Causa de persecución al Grupo Indalo: Macri no quiere que la justicia investigue

Política

La jueza María Servini ya tiene en su poder el entrecruzamiento de llamados entre el ex Presidente y los miembros de la llamada Mesa Judicial. Macri prepara la embestida para objetar el análisis de la prueba obtenida.

La defensa del expresidente Mauricio Macri apuntará a bloquear las pruebas obtenidas del entrecruzamiento de llamados que ordenó la justicia en el marco de la causa por presunta persecución al Grupo Indalo. El resultado de esa medida ya está en poder de la jueza María Servini y fue ratificada por la Cámara Federal que se negó a pronunciarse sobre la nulidad que había pedido el abogado Pablo Lanusse.

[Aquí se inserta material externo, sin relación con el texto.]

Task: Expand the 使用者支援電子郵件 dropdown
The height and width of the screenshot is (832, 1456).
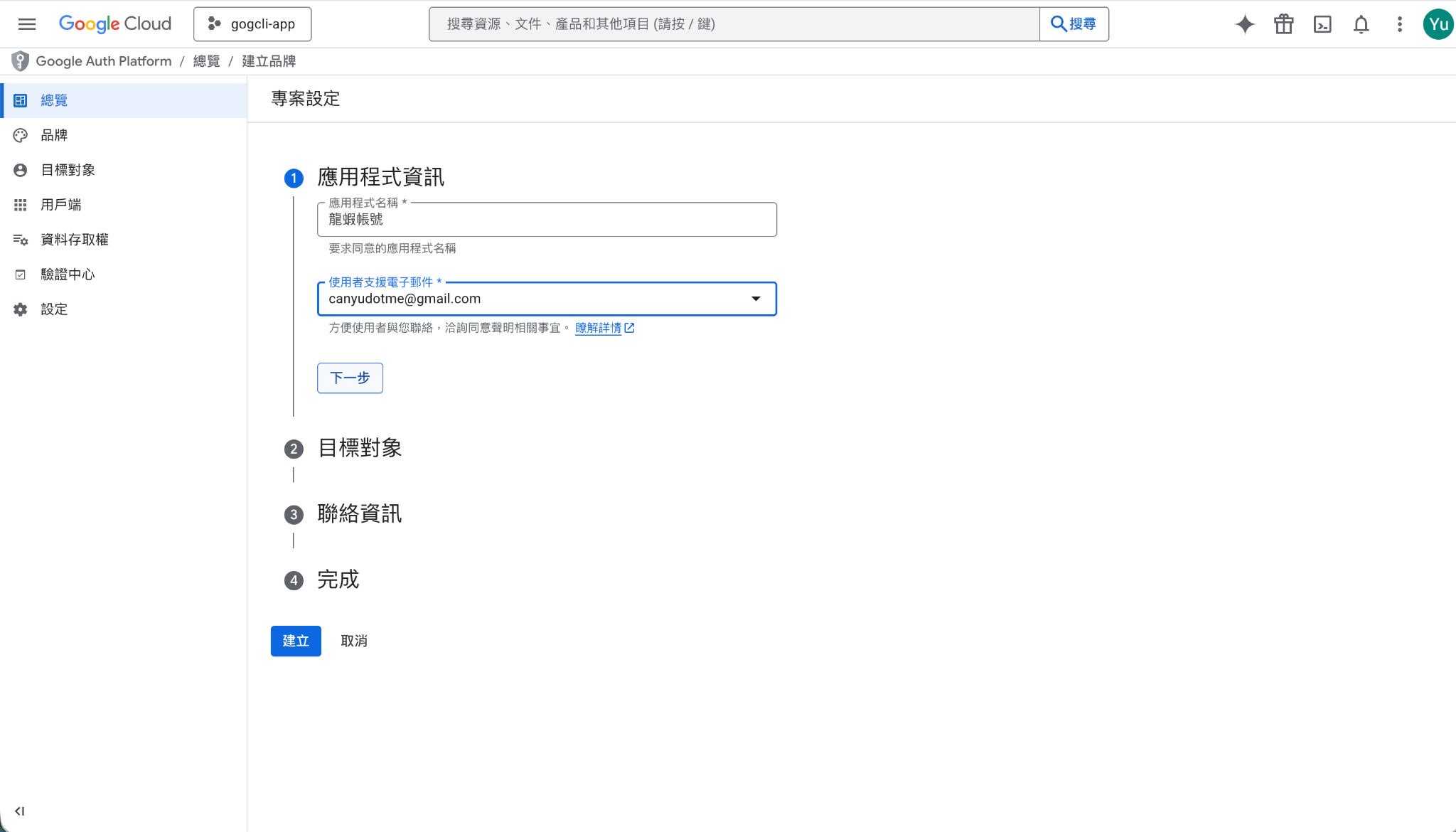Action: point(755,299)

Es por eso que Macri afila una estrategia en la que buscará objetar el nuevo período que definirá el lunes la magistrada para valorar cuáles fueron los circuitos de comunicaciones entre el expresidente y parte de la denominada “Mesa Judicial M”, en momentos clave del trámite del expediente de Oil Combustibles y cuando los empresarios Cristóbal López y Fabián De Sousa fueron detenidos. Hay alrededor de una treintena de hechos que serán definidos por la jueza, con un margen de días previos y posteriores donde se valorará la prueba. Contra esto, la defensa de Macri buscará nuevamente truncar la investigación.

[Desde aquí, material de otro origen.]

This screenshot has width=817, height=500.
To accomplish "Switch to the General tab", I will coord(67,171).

La decisión de la Sala II de la Cámara –encabezada por Martín Irurzun- volvió a encomendar a Servini que defina un período más acotado que el inicial de casi 3 años y medio del mandato de Macri, luego de que prosperara, sumando al voto del juez trasladado Leopoldo Bruglia, una queja del ex Presidente alegando invasión en su intimidad. Pero, a pesar de la ambigüedad de su redacción, ratificó el rechazo al planteo de nulidad de la medida interpuesta por Lanusse. Y le terminó por dar la razón a la jueza respecto de que no debía destruir los informes de entrecruzamiento provistos y encargados a la Dajudeco. Fue un dardo por elevación dado que la Cámara buscó eximir de responsabilidad futura al organismo que realiza las intervenciones telefónicas de cualquier filtración por el contenido de los reportes sobre con quiénes se comunicaba Macri. Esto podría exceder la causa Oil, dado la frecuencia de contactos que se derivaban radialmente desde las máximas autoridades del Poder Ejecutivo hacia los asesores ligados a la Mesa Judicial y eventualmente con magistrados a cargo de causas sensibles por involucrar objetivos políticos, como el caso de Oil. Irurzun además, está a cargo de la Dajudeco.

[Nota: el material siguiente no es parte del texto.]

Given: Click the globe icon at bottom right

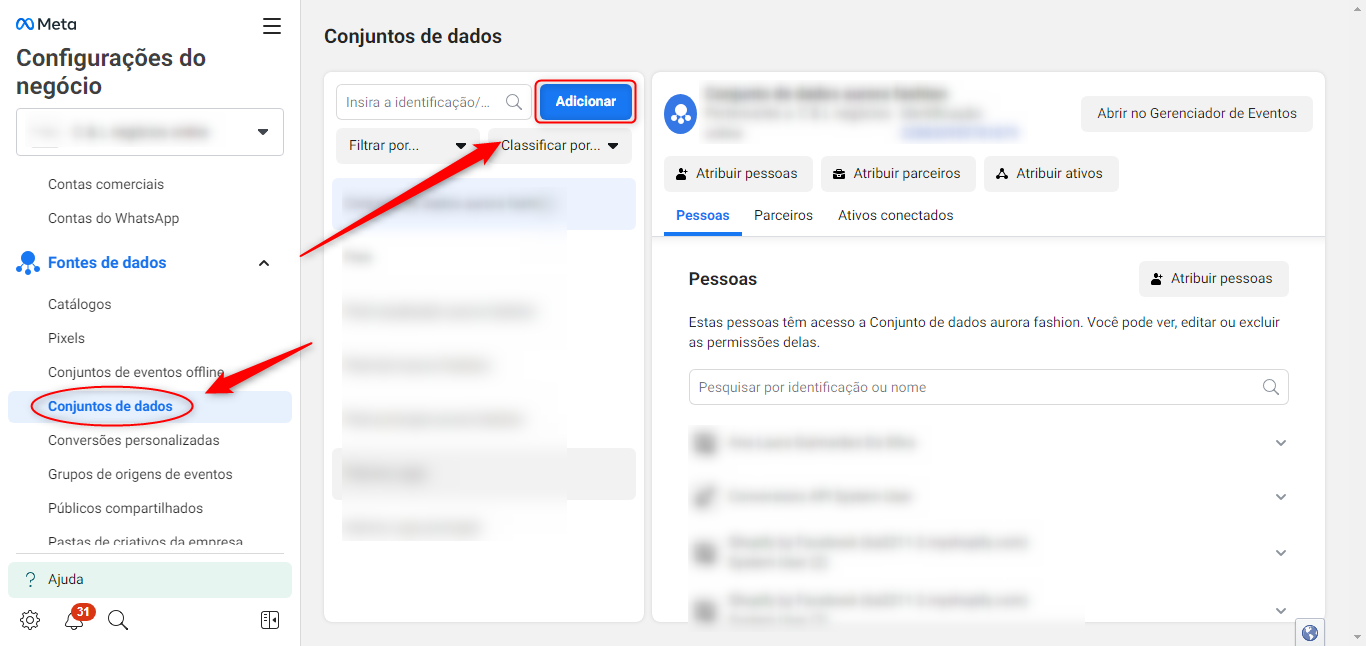Looking at the screenshot, I should (x=1310, y=632).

Los nuevos lineamientos que fijará la jueza de acuerdo a la instrucción de la Cámara serán nuevamente objetados por Macri con dos ejes. El doble sentido es por un lado bloquear el avance de la causa en manos de Servini pero también evitar que parte del lapso indicado en el nuevo período alcance a ser valorado como prueba porque podría disparar nuevas líneas de investigación. El primer paso de esa estrategia fue este viernes hacer trascender mediante voceros ligados al expresidente que había un nuevo freno de la Cámara al entrecruzamiento y que esto implicaba su suspensión.

Del proveído de la Cámara surge que precisamente le subrayan a la jueza que hizo bien en no destruir todo el informe remitido por la Dajudeco. Es decir, que ya está en su poder. Lo que debe hacer la jueza es valorar la prueba en un período más acotado dentro de los elementos con los que ya cuenta, algo que ya había sido analizado por la Cámara al momento de considerar que la medida de prueba que solicitó Servini era inapelable, más allá de la protesta del expresidente.

Ante ese escenario, Macri embestirá nuevamente cuando se conozcan las fechas en donde se valorará la prueba en escritos que están preparando sus defensores.